With new people joining a couple of weeks ago, it felt like a good time to reassess. What’s our purpose? What foundational work do we need to do to reduce the risk of going in the wrong direction?

Even with a small team, communicating clearly about our purpose matters. We’re now five people. I can’t assume everyone is on the same page.

I started by framing the purpose of our team to be the intersection between the goals of the Digital Prevention Services – helping people stay healthy, and the NHS app’s goal of being the primary way user’s access the NHS.

R‑Type

For me, there’s one riskiest assumption. ‘Prevention’ or ‘reduce your risk of getting ill’, or whatever we end up calling it makes sense to users as a single concept. We need an informed view of this to shape almost everything else. The last thing I want is to ship our org structure if it doesn’t match how users think.

We started by exploring whether to put screening and vaccines on a single page. I built a prototype to explore what this might look like – the data needed, how you might organise it. But screening and vaccines are just two things that reduce risk. There are many others, for example taking medicine.

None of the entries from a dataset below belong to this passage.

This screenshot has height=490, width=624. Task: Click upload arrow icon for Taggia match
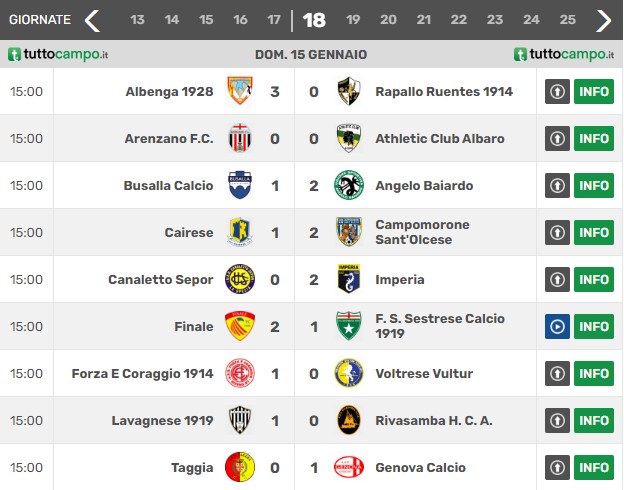[557, 467]
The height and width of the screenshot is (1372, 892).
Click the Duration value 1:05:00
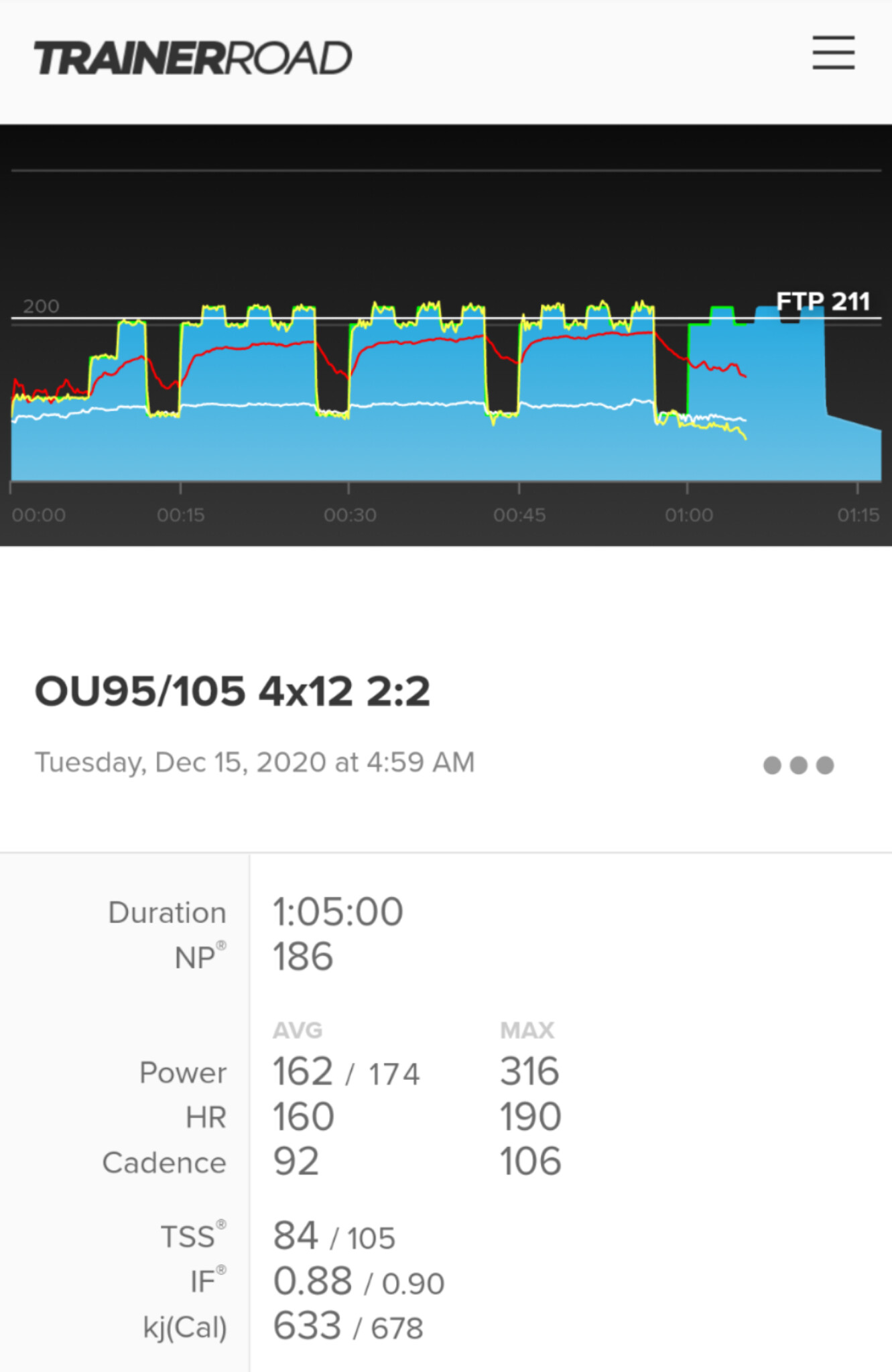[x=338, y=912]
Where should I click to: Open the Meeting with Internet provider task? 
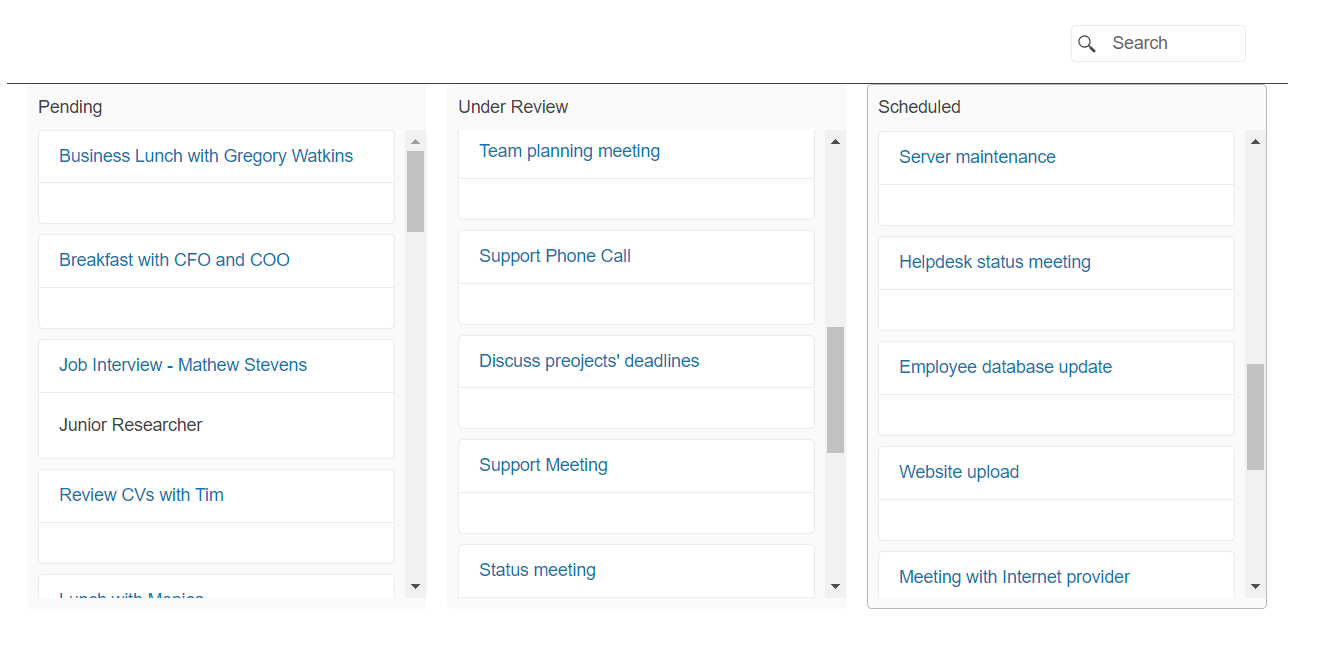point(1013,576)
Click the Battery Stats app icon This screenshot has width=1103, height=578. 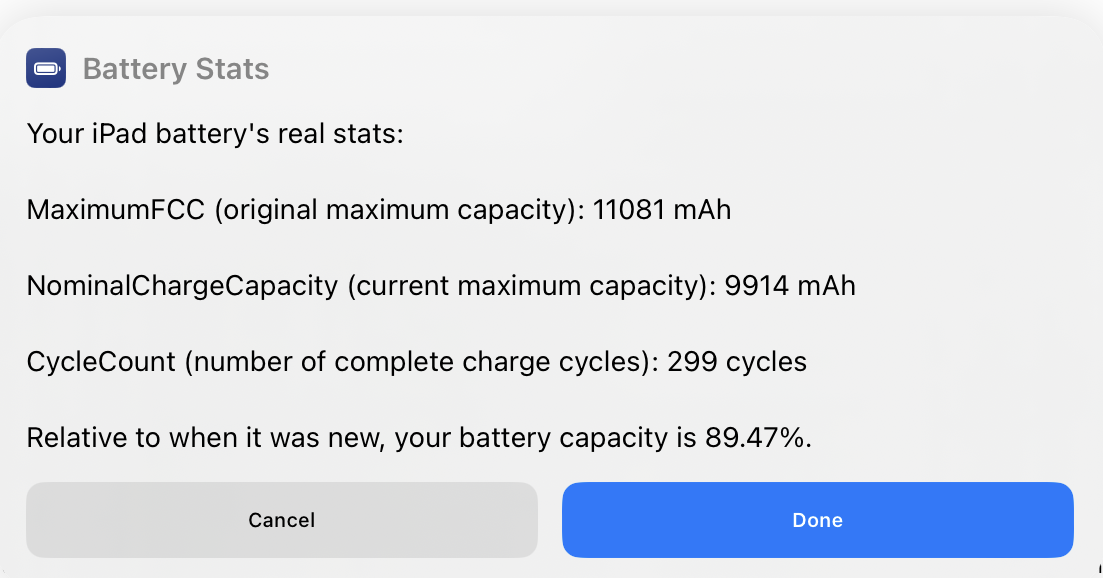(x=46, y=69)
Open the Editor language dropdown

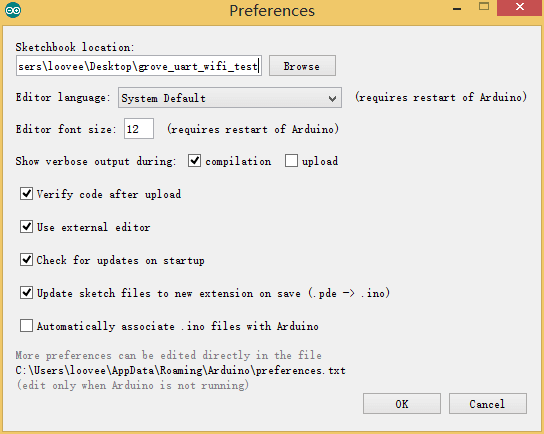(x=230, y=97)
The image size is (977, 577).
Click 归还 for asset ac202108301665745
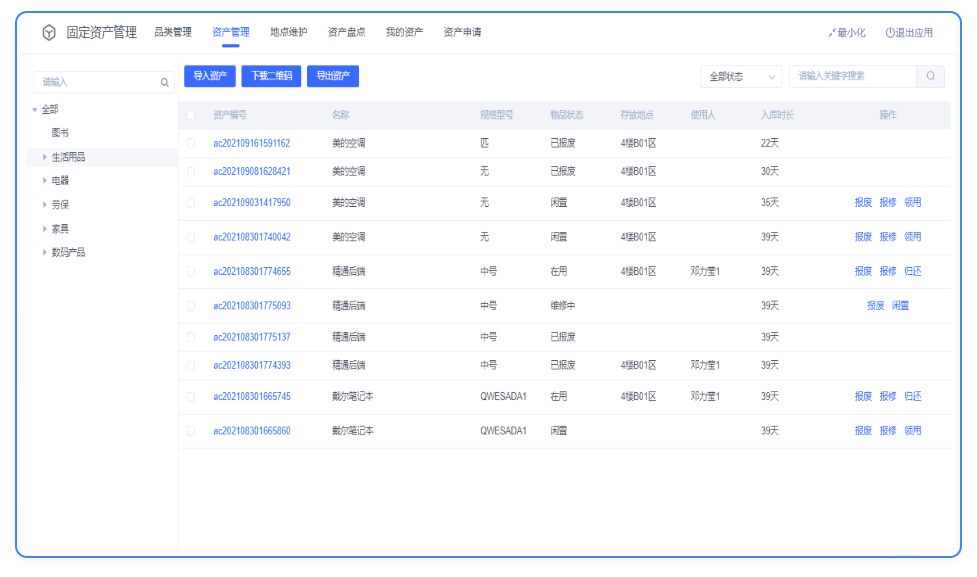pyautogui.click(x=912, y=397)
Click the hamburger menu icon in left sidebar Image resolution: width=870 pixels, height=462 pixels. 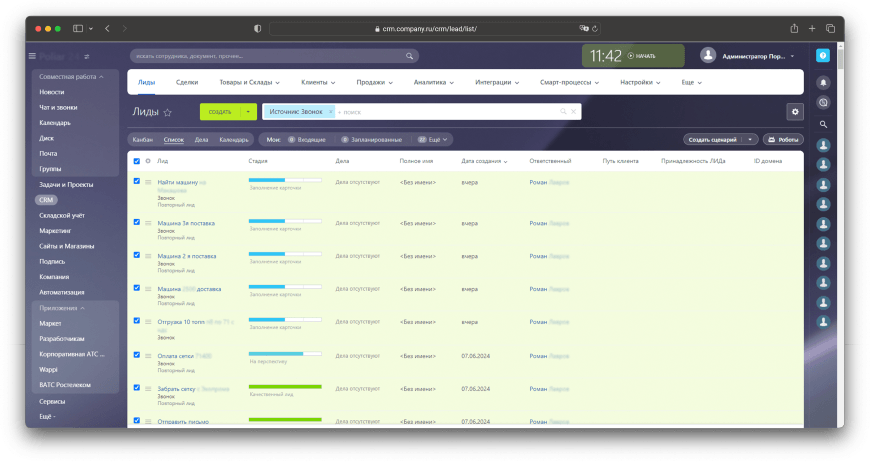click(33, 56)
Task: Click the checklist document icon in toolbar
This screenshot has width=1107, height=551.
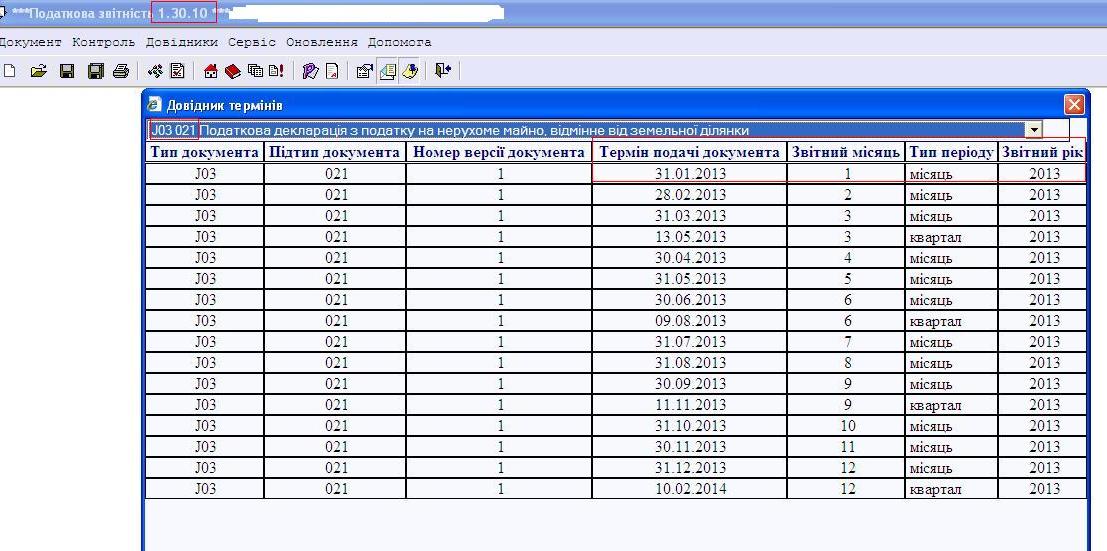Action: 178,71
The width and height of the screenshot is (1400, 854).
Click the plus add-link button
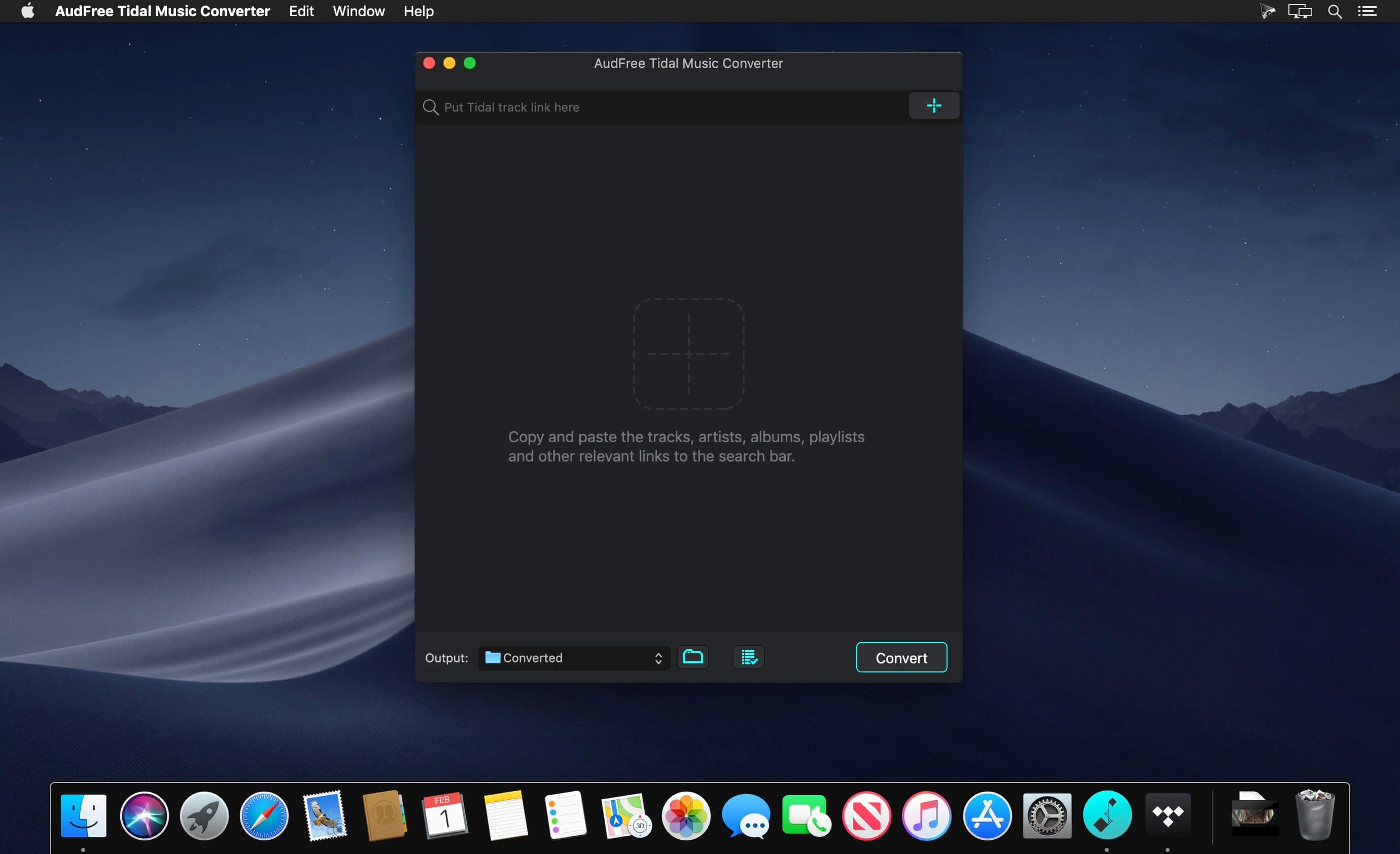[933, 105]
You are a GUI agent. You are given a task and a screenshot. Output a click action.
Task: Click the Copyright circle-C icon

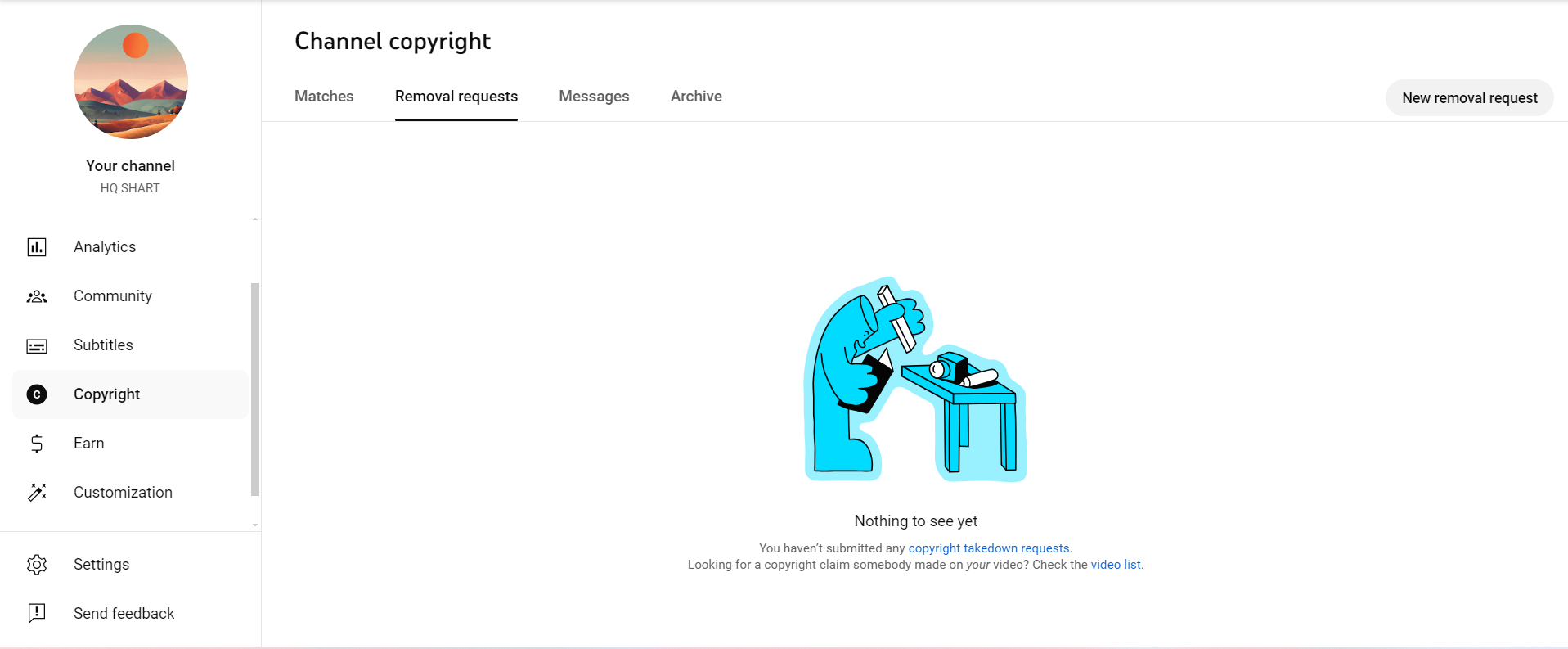click(37, 394)
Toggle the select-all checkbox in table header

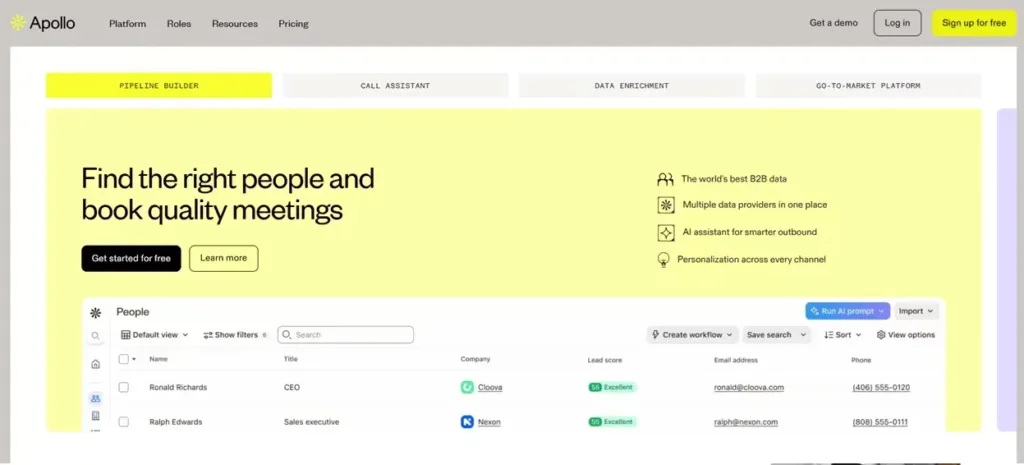(x=124, y=359)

A chronological view feels inside‑out. Organised by when things happen rather than what they mean to someone. This probably changes depending on who’s looking. Parents might think differently about their child’s record than their own. Most people will only care about the most critical thing – what have they missed? What needs action now?

That matters most for people who are least likely to chase up. People who move frequently, have lower health literacy, or have had poor continuity of care. The people we most need to reach.

Dowager

When we look across the ideas we’re exploring, they fall into two groups. What we’re referring to as transactional services – one‑off things like screenings and vaccinations – where theoretically the app can help people know what they’re due and act on it. And ongoing support – behaviour change, managing long‑term risk – where the relationship between the user and their health is sustained over time. Different problems. The transactional stuff is hard, really hard, but people are working on it. Ongoing health management might never be part of the app, or if it is, it’s a long road to get there.

Blackfriars

The prototype I built is useful to talk around, to explore what data needs to be available and what will be hard about this, but it’s leaping to a solution. I’ll be more comfortable starting with basic user needs and mental models. How do people think about reducing their risk of illness? What do they need to know, and when?

None of these ideas are small. Making any of them real will need commitment from across the NHS. I keep reminding myself we’re not going backwards – we’re just building more structure before we move.